Ey Şii kardeşim! Sen bin dört yüz yıllık düşünceyi mi değiştireceksin? Sen bir milyardan çok Sünni’yi Şia mı yapacaksın?
Ey Sünni kardeşim! Sen bin dört yüz yıllık düşünceyi mi değiştireceksin? Yoksa yüzlerce milyon insanı döndürüp de Sünni mi yapacaksın!
Artık bu zıtlaşmadan el çekin! Görüş ayrılıklarını çatışmaya çevirmeyin! Duvar örmeyi bırakın köprü kurun köprü!
Nefret ettirmek için değil, sevdirmek için gayret edin!
Allah (c.c), hiçbir dinin veya mezhebin tekelinde değildir. Her toplumun değeri başkalarına saygısı, anlayışı ve sevgisiyle ölçülür. Ne kadar nefret ediyorsanız, bir o kadar kötüsünüz ve nefret edilmeyi hak ediyorsunuzdur. Ne kadar çok sevebiliyorsanız bir o kadar sevilirsiniz.
Peygamber Efendimize hakaret filmine verilen tepkilerden bile tefrika ve mezhepçilik devşirebilen şuursuz, düşüncesiz, zavallı yazarçizerler olduğunu görünce tiksiniyor insan. Kafa kocaman, sakal uzun ama akıl yok… Bu derdi kime nasıl anlatmak lazım…
Mesela Sünni ise Şiilerin tepkilerini yeterince yansıtmıyor ve Şii ise Sünnilerin tepkilerini yeterince yansıtmıyor veya yansıtırken samimi olmamakla suçluyor.
Hasılı, dert çok büyük ve iyileşecek gibi de görünmüyor.
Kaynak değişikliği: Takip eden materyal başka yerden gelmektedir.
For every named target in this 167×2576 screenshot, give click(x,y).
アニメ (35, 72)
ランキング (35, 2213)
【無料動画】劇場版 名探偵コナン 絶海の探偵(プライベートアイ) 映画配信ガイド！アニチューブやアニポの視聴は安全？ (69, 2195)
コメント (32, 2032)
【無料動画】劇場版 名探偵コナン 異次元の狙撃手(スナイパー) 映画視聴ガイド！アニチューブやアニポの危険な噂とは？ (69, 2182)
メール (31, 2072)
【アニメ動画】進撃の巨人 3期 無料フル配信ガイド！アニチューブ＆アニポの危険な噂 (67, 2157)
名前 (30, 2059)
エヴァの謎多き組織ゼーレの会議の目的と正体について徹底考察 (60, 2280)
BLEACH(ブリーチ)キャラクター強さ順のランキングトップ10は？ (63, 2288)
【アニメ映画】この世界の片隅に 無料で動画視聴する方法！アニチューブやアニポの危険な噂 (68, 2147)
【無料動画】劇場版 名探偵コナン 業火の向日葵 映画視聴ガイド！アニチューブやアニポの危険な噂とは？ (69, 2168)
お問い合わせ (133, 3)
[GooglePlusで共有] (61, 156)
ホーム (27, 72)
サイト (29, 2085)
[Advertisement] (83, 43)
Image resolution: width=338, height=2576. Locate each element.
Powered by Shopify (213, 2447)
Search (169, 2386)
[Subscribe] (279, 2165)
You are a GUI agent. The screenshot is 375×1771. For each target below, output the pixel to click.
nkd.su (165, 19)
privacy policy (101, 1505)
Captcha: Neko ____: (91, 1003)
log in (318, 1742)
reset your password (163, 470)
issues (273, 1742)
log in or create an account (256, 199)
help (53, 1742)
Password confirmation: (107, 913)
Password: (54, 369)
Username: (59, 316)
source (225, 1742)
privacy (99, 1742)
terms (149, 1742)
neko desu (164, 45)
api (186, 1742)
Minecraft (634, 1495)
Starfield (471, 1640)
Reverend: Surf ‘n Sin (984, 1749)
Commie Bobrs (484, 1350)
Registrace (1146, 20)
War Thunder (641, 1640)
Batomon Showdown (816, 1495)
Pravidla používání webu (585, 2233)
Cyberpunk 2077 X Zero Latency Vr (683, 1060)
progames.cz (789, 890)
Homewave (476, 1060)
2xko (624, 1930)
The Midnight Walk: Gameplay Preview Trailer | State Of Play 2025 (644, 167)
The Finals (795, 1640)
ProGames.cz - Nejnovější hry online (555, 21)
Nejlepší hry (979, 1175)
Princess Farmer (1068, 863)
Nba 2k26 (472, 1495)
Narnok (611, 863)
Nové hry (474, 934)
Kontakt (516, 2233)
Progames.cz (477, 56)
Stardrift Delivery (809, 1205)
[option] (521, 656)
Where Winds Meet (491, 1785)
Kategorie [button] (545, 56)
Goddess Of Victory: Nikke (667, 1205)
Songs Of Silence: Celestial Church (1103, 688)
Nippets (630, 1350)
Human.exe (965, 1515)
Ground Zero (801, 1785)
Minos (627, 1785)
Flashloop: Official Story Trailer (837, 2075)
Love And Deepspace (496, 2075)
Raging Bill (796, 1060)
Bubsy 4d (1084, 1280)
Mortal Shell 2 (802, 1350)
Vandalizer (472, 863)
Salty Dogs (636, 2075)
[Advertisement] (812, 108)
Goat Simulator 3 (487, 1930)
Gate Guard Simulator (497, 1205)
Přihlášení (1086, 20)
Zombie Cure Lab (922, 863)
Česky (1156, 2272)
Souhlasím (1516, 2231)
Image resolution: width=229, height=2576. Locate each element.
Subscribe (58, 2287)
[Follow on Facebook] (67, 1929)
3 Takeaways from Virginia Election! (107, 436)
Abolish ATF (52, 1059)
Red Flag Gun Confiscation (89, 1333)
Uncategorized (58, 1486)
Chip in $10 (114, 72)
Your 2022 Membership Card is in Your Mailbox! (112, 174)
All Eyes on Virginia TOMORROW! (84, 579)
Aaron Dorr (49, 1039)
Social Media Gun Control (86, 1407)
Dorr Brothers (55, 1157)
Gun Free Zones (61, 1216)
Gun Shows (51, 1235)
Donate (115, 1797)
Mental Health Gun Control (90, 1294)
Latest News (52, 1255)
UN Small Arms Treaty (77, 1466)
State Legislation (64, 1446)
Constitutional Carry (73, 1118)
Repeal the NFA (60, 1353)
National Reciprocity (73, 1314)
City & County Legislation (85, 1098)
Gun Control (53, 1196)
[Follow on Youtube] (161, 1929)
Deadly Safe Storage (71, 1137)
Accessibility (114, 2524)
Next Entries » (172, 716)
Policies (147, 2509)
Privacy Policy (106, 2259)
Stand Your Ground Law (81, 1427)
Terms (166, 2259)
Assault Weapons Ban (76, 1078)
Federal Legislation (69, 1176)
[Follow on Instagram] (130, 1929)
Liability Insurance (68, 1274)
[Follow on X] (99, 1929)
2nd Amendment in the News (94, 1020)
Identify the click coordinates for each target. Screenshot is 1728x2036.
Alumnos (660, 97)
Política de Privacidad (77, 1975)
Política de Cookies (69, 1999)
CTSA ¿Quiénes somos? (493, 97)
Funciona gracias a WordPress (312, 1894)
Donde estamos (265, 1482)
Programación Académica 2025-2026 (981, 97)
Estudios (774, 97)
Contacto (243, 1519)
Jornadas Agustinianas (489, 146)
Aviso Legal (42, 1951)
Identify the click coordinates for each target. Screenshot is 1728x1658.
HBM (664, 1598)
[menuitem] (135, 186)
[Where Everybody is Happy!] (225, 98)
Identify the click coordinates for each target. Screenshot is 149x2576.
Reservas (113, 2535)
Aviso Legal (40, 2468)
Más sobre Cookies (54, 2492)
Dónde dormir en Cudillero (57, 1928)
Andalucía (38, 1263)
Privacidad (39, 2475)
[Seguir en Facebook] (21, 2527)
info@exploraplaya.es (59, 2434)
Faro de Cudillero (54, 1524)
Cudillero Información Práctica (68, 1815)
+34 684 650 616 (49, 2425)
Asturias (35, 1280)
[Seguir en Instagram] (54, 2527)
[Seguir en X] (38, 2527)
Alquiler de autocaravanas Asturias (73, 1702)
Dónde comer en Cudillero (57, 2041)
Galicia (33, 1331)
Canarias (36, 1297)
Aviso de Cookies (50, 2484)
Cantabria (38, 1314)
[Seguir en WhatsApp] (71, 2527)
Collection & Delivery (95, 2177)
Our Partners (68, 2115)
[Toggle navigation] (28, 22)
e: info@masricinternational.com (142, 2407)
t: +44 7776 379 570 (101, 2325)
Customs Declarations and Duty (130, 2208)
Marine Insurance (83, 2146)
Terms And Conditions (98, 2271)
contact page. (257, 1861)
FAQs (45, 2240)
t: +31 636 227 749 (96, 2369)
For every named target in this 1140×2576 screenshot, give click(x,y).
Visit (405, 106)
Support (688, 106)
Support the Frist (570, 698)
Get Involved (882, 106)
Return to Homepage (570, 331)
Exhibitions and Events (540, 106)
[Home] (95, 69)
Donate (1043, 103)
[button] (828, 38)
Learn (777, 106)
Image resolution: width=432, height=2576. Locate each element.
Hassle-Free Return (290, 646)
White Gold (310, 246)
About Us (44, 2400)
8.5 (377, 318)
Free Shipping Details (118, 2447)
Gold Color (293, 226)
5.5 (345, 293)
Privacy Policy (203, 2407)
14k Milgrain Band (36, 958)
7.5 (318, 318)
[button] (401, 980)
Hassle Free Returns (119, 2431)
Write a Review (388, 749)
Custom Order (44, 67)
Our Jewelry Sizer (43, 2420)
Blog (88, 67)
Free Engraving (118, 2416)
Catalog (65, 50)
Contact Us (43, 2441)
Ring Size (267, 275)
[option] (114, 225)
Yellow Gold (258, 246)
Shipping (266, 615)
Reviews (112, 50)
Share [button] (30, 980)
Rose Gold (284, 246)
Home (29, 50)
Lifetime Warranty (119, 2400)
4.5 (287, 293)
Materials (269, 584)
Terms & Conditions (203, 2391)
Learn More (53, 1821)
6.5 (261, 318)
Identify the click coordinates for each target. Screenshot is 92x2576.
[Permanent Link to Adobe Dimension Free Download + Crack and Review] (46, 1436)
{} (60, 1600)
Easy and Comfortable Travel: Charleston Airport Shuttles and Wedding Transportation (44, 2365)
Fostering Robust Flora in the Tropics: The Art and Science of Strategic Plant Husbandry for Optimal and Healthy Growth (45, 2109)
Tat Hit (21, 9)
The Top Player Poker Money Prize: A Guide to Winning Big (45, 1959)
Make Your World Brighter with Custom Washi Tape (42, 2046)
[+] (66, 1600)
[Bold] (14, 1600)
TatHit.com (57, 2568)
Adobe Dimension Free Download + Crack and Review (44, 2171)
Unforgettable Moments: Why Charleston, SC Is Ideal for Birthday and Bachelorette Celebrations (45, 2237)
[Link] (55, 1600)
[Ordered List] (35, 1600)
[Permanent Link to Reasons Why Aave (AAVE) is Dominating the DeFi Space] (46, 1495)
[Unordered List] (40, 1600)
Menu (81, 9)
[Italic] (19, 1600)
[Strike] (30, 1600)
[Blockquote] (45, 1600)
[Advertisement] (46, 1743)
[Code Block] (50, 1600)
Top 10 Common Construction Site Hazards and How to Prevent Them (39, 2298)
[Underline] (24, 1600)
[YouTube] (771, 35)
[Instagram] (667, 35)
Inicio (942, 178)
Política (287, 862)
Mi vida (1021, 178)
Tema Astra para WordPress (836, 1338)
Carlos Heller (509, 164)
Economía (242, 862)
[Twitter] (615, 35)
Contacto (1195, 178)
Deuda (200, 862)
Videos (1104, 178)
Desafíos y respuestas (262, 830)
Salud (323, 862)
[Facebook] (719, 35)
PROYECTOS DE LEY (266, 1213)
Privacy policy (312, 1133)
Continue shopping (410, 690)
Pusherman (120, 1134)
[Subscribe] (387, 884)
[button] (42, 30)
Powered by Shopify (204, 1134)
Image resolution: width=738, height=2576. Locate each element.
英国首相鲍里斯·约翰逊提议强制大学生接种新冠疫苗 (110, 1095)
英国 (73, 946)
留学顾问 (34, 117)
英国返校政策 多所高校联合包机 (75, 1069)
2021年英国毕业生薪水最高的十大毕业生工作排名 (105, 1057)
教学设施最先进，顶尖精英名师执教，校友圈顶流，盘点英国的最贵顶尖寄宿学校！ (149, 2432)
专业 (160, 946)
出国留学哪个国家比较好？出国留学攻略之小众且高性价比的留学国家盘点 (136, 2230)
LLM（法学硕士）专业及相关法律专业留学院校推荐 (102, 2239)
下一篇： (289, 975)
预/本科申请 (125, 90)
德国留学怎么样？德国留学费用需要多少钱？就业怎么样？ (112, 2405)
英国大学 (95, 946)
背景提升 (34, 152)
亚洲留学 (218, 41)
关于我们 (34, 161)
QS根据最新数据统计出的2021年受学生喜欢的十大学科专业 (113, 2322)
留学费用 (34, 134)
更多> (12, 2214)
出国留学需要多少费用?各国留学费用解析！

Son olarak İslam kardeşliğine gönül vermiş aziz şairimiz Merhum Mehmet Akif’in şu âsice mısralarına yer vermek istiyorum:
Ey bu toprakta birer nâş-ı perişan bırakıp
Yükselen, mevkib-i ervâh!.. Sakın arza bakıp
Sanmayın: Şevk-ı şehâdetle coşan bir kan var...
Bizde leşten daha hissiz, daha kokmuş can var!
Bakmayın, hem tükürün çehre-i murdarımıza!
Tükürün: Belki biraz duygu gelir ârımıza!..
Ben de diyorum ki: Ey Aziz Akifimiz! O yukarıdan bakıp da sanma ki, hayal ettiğin gibi, mücahid, asil, mütedeyyin bir “Âsım’ın nesli” var. Âsımın nesli iki boynuz çıkarmış: Kapitalim ve Sekülerizm. Başka bir deyişle: “Paracı ve geniş mezhep” olmuşuz ve yine başka bir değişle: "Körle yattık şaşı kalktık".